Determination of filtration efficiency of masks
As expected, mask sample A, classified as a Type II surgical mask (EN 14683:2019+AC:2019), resulted in BFE and VFE above 99% in all experimental setups (Table 3, Figure 3). A similarly high FE was also obtained for mask sample B, with some observed differences between the experimental setups, which could classify the final product, i.e., surgical masks made from this material as Type I or II. Knowing that the characteristics of the material can vary and depend on several process parameters27, the determined differences in FE could be due to the fact that three separate layers of polypropylene were manually assembled for testing, whereas for the final product, all three materials are pressed together. Mask sample E also had a very high FE value ≥ 99.9%, which was expected considering that this mask sample was an FFP2 respirator, although a different standard is normally used to determine the FE of respirators. We also tested BFE and VFE of three reusable, cloth mask samples, C, D, and F. Mask samples C and F, both made of two layers of cotton, had FE of >90%. Mask sample D contained polyester and polypropylene in addition to cotton and had lower BFE and VFE of 79 and 87%, respectively. It is known that cotton can ensure high FE, but it depends on the number of layers and thread count, as they assure physical filtration. On the other hand, materials like polyester have moderate electrostatic discharge, which is better for filtration of smaller aerosols (<300 nm)16. Since we produced droplets with an average size of 3 µm, we do not know if FE of these masks would be better for smaller particles only and whether mask sample D would be superior in filtering such particles compared to the other two cloth masks.

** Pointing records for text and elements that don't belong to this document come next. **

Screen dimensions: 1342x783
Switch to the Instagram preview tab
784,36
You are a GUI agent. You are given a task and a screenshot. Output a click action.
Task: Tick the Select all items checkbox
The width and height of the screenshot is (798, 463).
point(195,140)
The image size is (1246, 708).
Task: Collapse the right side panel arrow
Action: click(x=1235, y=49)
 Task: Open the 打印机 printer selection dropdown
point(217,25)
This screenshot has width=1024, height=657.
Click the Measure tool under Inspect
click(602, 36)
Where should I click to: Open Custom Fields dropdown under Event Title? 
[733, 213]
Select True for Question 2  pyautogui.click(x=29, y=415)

Similar observations on the FEs of different masks were made by other groups, which found high FEs (either BFE, VFE, or particle filtration efficiency, PFE) in surgical masks and respirators, while cloth masks had different FEs, which in some cases were quite high, above 90%18–20,28. Caution should be exercised in interpreting these results, because the fit of surgical masks is usually not taken into account when FE is determined, and therefore the protection provided by the masks does not necessarily correspond to the measured FE. For example, the BFE systems described in the standards and the VFE systems based on them usually test the FE of one area of the mask (in our case it was 8 x 8 cm for respirators and 10 x 10 cm for other masks) that is tightly clamped so that the air carrying bacteria/viruses can only pass through the material. In reality, various masks, especially cloth masks, do not always fit tightly against the wearer's face and these openings can serve as a transmission route for various pathogens. Therefore, in addition to FE, another important property of the mask is fit, because the same mask can protect differently depending on the fit; the better the fit, the better the protection29. Thus, it is not surprising that respirators (which undergo total inward leakage testing) have been found to be most effective in containing the spread of SARS-CoV-230.
Face masks, when worn properly, are a very important part of the contingency plan to prevent the spread of respiratory pathogens such as SARS-CoV-2. This has been confirmed by various studies that have shown that surgical masks, respirators, cloth masks, or even just fabrics used to make various textiles16, have high FEs. The type of mask to choose for protection depends on several factors, such as frequency of contact with infected persons, length of time spent in poorly ventilated enclosed spaces, and the state of the immune system.